1920

Un livre d'A. Rosmer, successivement syndicaliste révolutionnaire, communiste et trotskyste.
Les souvenirs des années de formation du communisme par l'un de ceux qui le firent.


Moscou sous Lénine
1920

Alfred Rosmer

XII : Radek parle de Bakounine

Dans cette période d’avant congrès, j’eus une occupation supplémentaire avec la commission des mandats ; j’avais été désigné par le Comité exécutif pour en faire partie avec le Bulgare Chabline, et Radek, alors secrétaire de l’Internationale communiste.


Radek occupait dans l’Internationale une position particulière. Il était Polonais, avait surtout milité en Allemagne et maintenant il était plus ou moins russifié. Il avait la réputation d’un journaliste brillant et informé, mais il n’était pas rare d’entendre formuler des remarques désobligeantes quant à son comportement dans les groupements où il avait travaillé. Au cours des réunions intimes de la commission, et plus tard à l’Exécutif de l’Internationale communiste, j’eus l’occasion de le bien connaître. Après notre première rencontre au Comité exécutif, il m’avait demandé d’aller le voir à son bureau de l’Internationale, installée alors dans l’immeuble de l’ancienne ambassade d’Allemagne, la maison où l’ambassadeur von Mirbach avait été assassiné par le socialiste-révolutionnaire Bloumkine. Il prétendait connaître le français, mais en tout cas il ne le parlait pas et notre conversation eut lieu en anglais. Durant un récent emprisonnement en Allemagne, il avait, croyait-il, perfectionné sa connaissance de l’anglais ; il avait peut-être appris à le lire, mais la langue qu’il parlait était effroyable ; il était cependant le seul à ne pas s’en apercevoir, car il s’exprimait avec son assurance habituelle.
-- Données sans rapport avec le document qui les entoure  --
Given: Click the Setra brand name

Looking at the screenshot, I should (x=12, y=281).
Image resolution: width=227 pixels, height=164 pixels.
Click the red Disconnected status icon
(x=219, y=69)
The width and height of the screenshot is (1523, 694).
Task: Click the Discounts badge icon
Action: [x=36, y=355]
Pour cette première rencontre il s’était mis en frais d’amabilité, et après m’avoir demandé quelques informations sur le mouvement français, il parla de ses récents travaux, notamment d’une étude sur Bakounine. “ Dans ma prison, dit-il, j’ai relu les principaux écrits de Bakounine et j’ai acquis la conviction que le jugement que nous, social-démocrates, portions sur lui, était en bien des points erroné. C’est un travail qu’il faut reprendre. ” J’avais l’impression d’une concession imprévue au syndicalisme et à l’anarchisme qui plaçaient Bakounine parmi leurs grands précurseurs.

Revenant aux choses de France, il me demanda mon opinion sur les dirigeants du Parti socialiste français, en particulier sur Cachin et Frossard, et sur leur mission d’information. Il connaissait Francis Delaisi par son ouvrage sur La démocratie et les financiers, me questionna sur son activité présente et sur sa position pendant la guerre, sur la possibilité de l’amener au communisme. Je dus répondre que je n’en savais rien ; Delaisi était resté silencieux pendant la guerre dont il avait cependant annoncé l’approche, et assez exactement le caractère, dans sa brochure La guerre qui vient.

Notre tâche, à la commission, était assez facile ; les délégués qui nous soumettaient leur mandat étaient presque tous connus ; il n’y eut guère de contestations ; seulement un incident de peu d’importance au sujet de la délégation française. Jacques Sadoul et Henri Guilbeaux avaient participé au premier congrès. Guilbeaux, considéré comme représentant de la “ gauche française de Zimmerwald ”, avec voix délibérative ; Sadoul, mandaté par le groupe communiste de Moscou, avait été admis avec voix consultative. Fallait-il les inclure tous les deux dans la délégation ? J’étais alors le seul délégué ayant un mandat du Comité de la 3e Internationale. J’estimais que Guilbeaux, par l’action qu’il avait menée en Suisse, était qualifié pour recevoir un mandat avec voix délibérative, tandis que Sadoul, qui se rattachait au Parti socialiste et n’avait été qu’un rallié de circonstance, aurait seulement voix consultative. Cette proposition n’avait guère plu à Radek - il détestait Guilbeaux pour des raisons personnelles ; il en avait avisé Sadoul qui nous envoya une vive protestation. On mit finalement Guilbeaux et Sadoul sur le même plan : délégués avec voix consultative, ce dont ils ne furent satisfaits ni l’un ni l’autre.